## WORK INSTRUCTION
Copy out, from the data below, each line in which the word "size" occurs.

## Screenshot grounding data

────────────────

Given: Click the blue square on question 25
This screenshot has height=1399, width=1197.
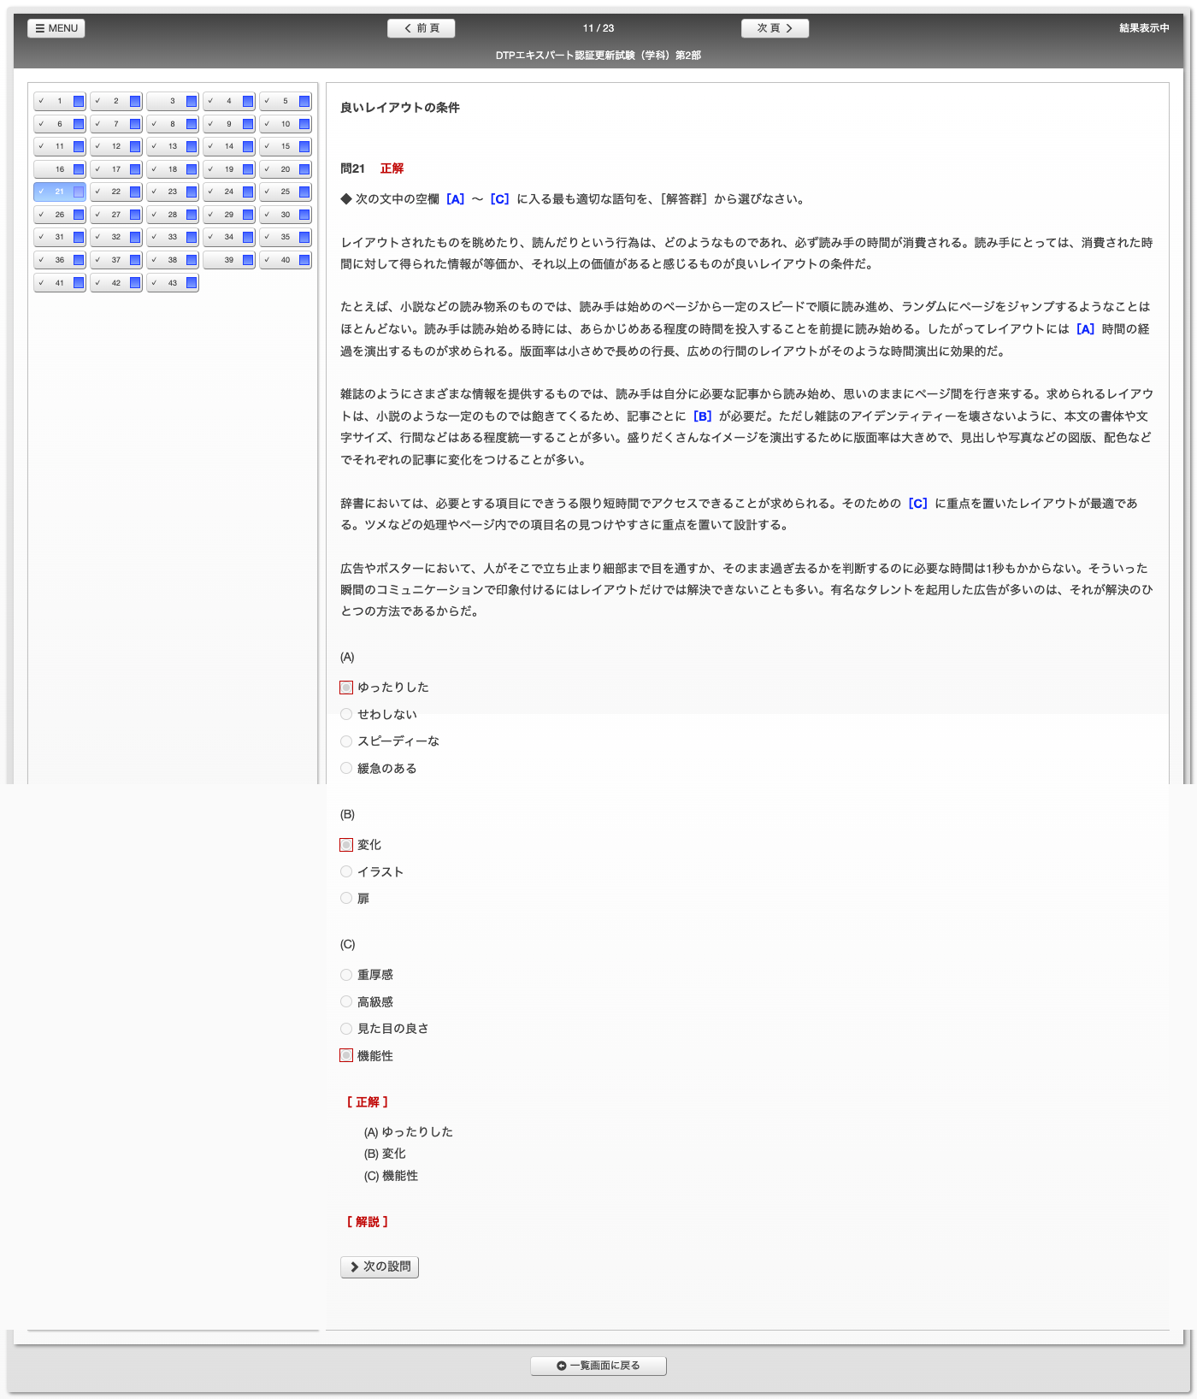Looking at the screenshot, I should [304, 192].
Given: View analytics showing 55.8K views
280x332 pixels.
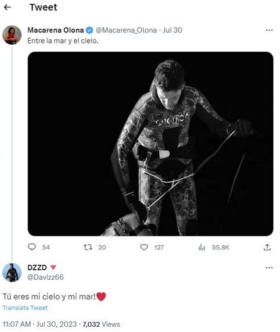Looking at the screenshot, I should coord(202,247).
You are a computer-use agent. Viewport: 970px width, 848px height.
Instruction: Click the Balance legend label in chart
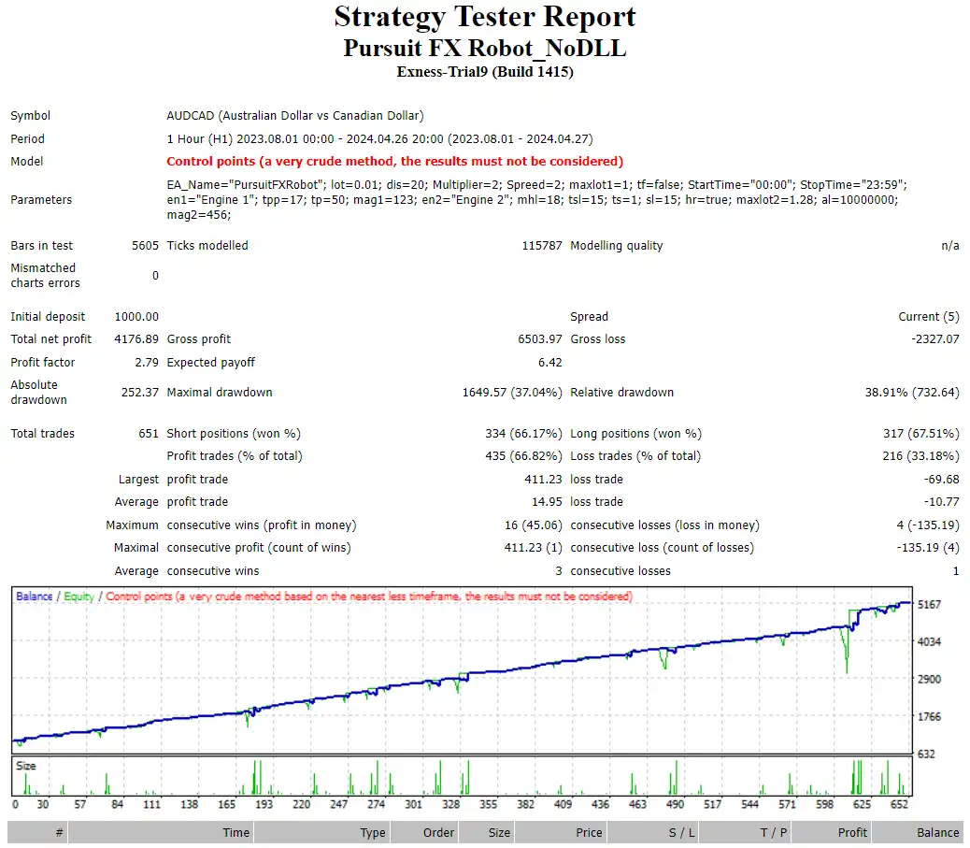click(35, 596)
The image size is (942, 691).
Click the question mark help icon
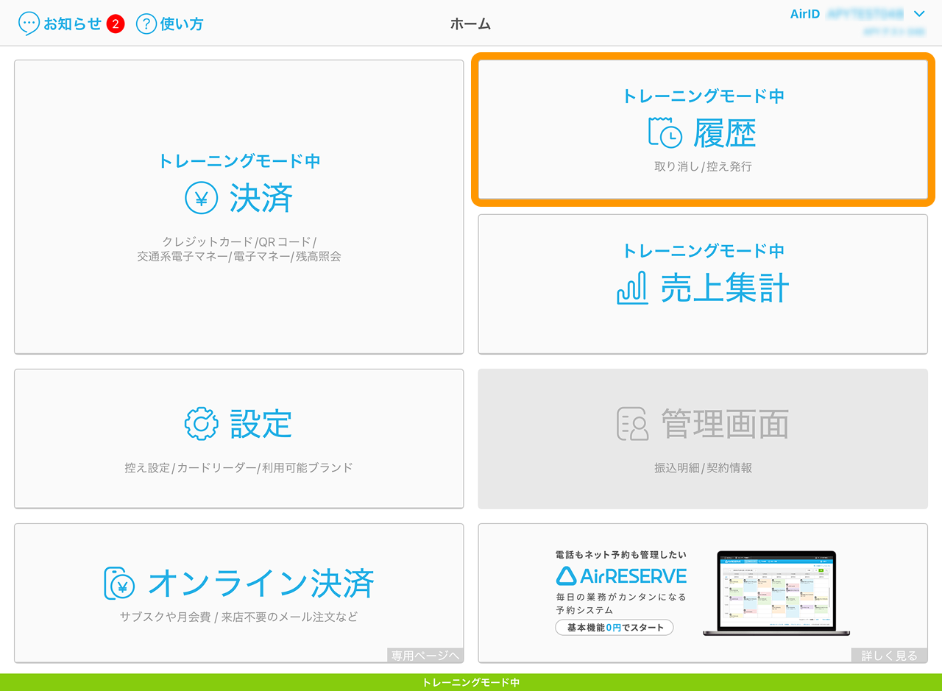click(146, 24)
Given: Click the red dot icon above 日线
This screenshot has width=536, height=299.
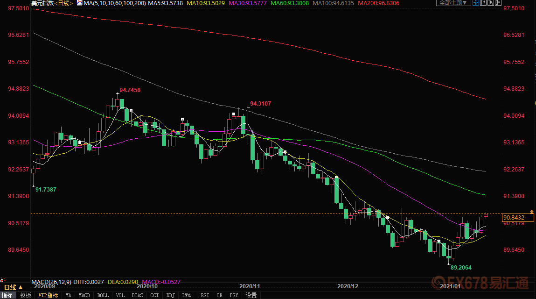Looking at the screenshot, I should tap(2, 282).
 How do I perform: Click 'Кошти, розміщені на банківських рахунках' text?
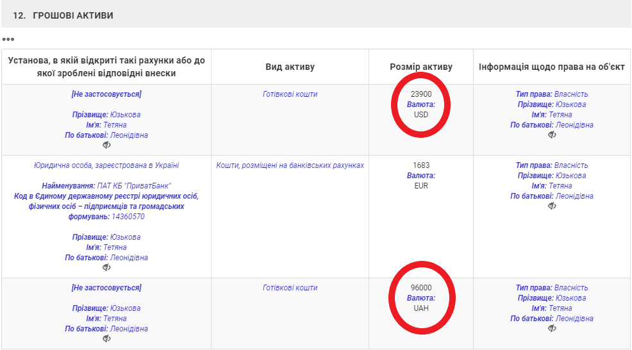290,165
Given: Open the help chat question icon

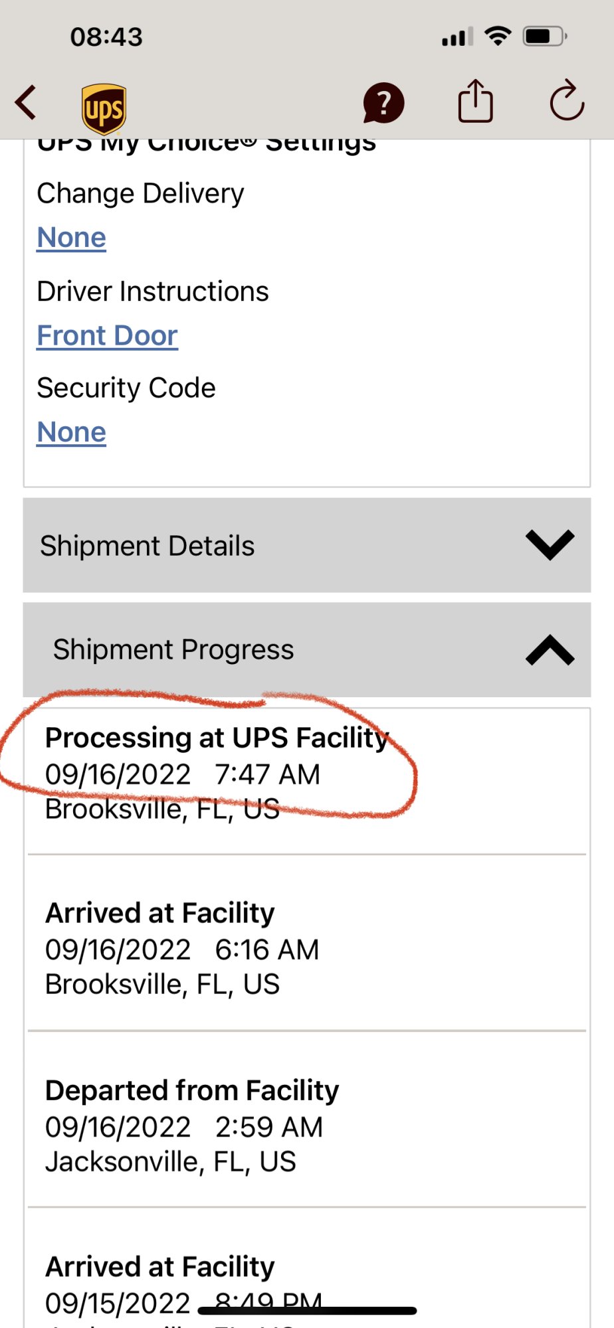Looking at the screenshot, I should point(383,103).
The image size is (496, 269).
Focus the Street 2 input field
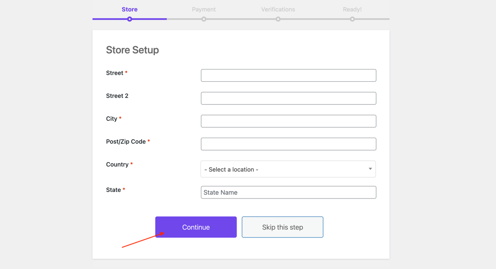click(288, 98)
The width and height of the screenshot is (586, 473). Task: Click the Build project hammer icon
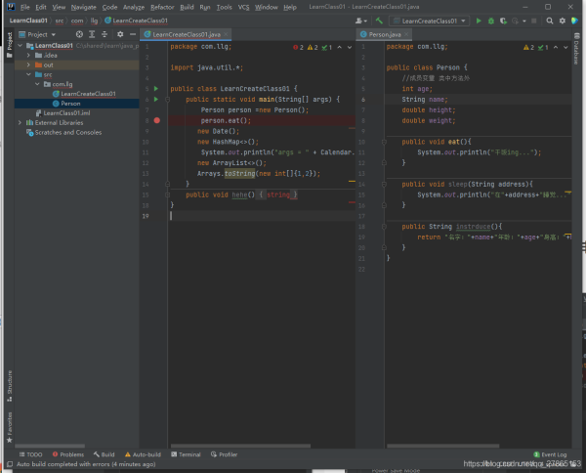379,21
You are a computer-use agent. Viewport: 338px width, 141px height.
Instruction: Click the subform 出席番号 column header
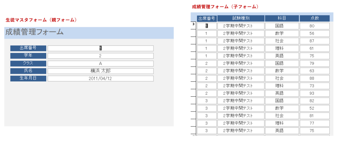pyautogui.click(x=207, y=19)
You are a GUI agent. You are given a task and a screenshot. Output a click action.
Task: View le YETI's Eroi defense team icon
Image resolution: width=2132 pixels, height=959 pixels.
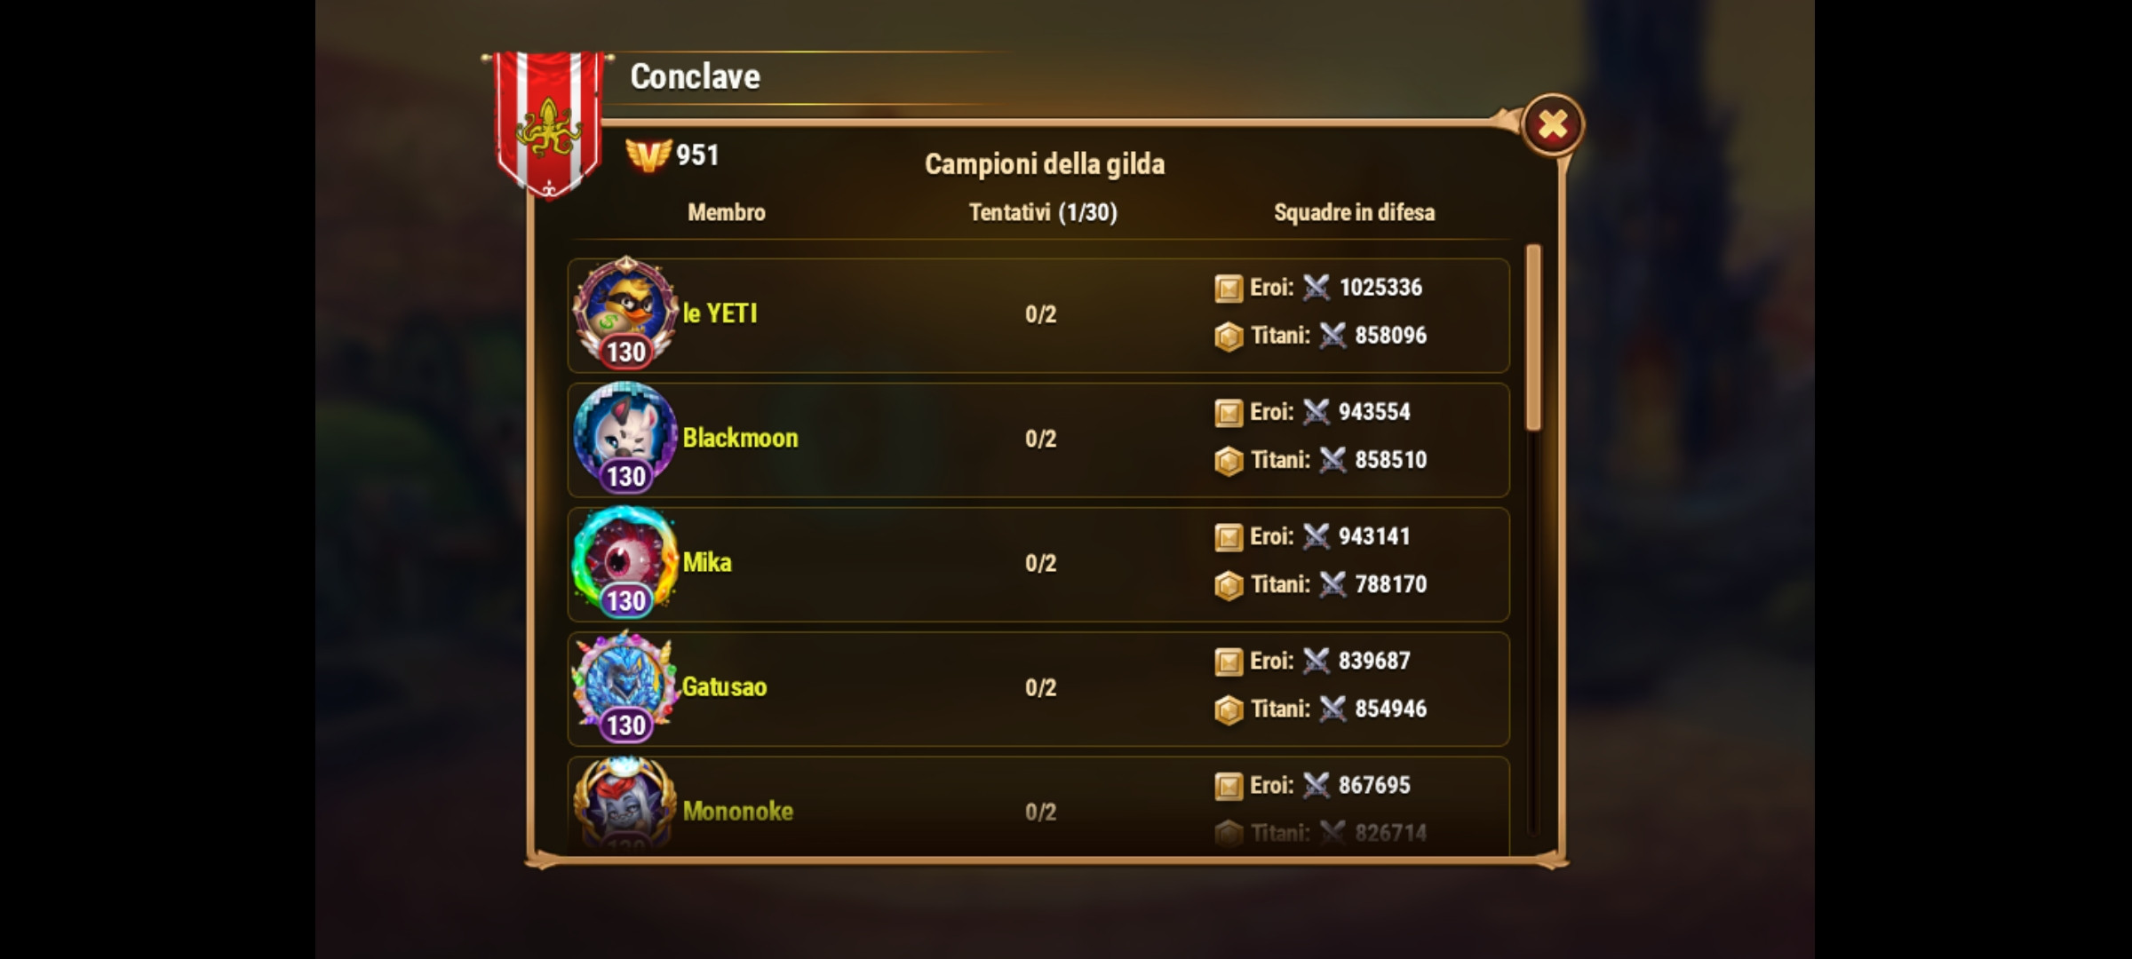pyautogui.click(x=1229, y=288)
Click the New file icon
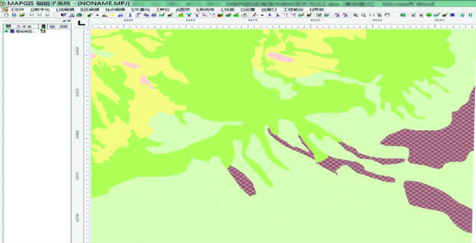476x243 pixels. click(6, 15)
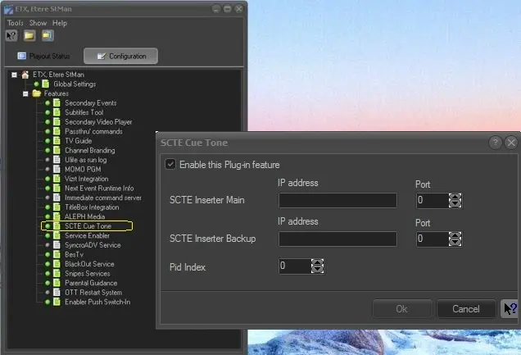Image resolution: width=521 pixels, height=355 pixels.
Task: Click the Ok button in dialog
Action: (401, 309)
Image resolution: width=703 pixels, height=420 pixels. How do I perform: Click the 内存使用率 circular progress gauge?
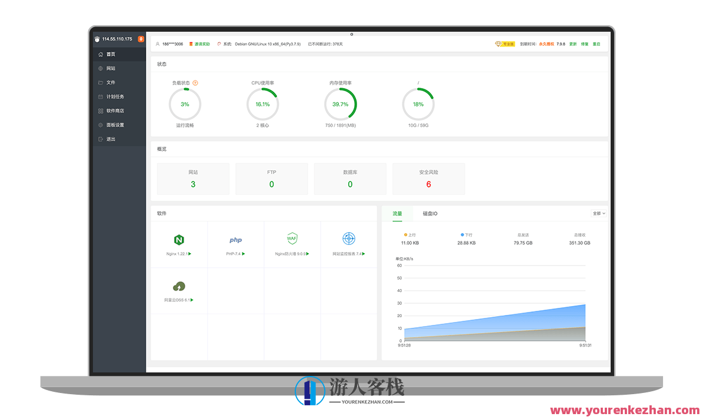coord(340,105)
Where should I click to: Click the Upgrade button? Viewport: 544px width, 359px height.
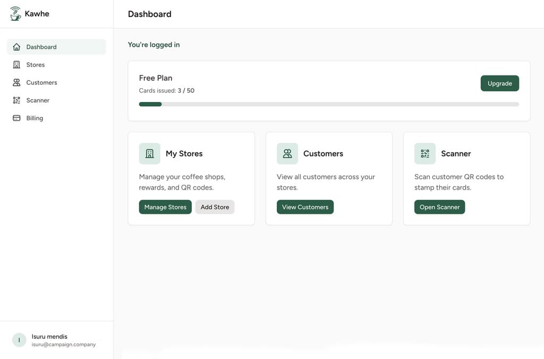[499, 83]
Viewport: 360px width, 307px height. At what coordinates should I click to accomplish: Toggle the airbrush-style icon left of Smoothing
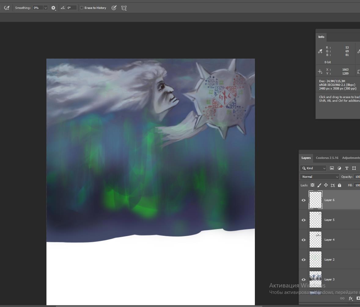coord(6,8)
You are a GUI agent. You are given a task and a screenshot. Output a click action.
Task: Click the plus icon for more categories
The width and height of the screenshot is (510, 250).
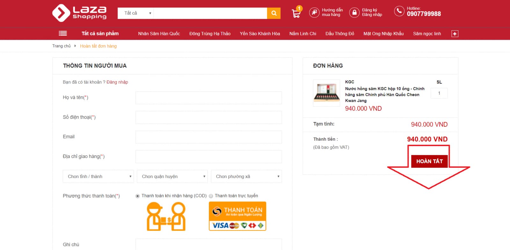click(x=455, y=34)

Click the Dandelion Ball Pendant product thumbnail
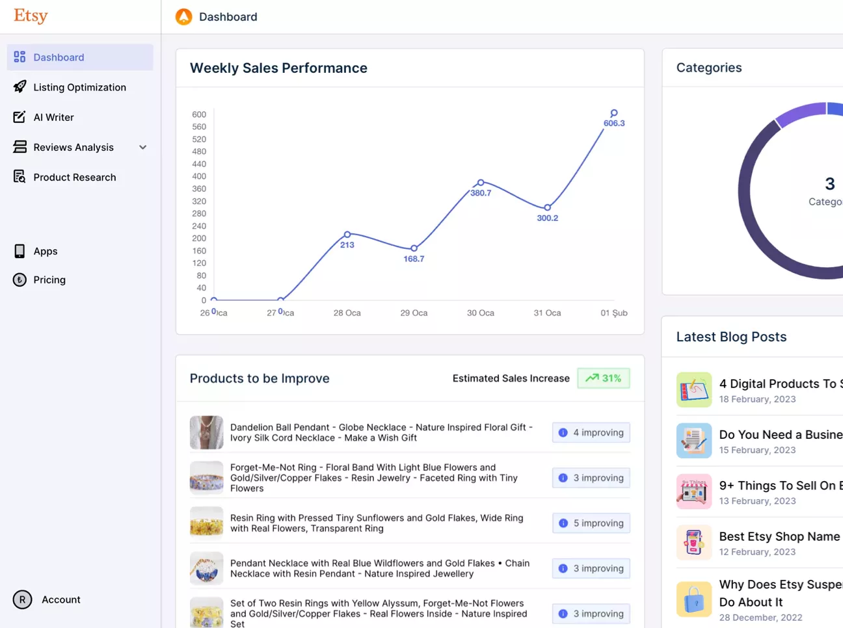(206, 432)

────────────────

## OUTPUT FOR THIS TASK
The image size is (942, 691).
The image size is (496, 269).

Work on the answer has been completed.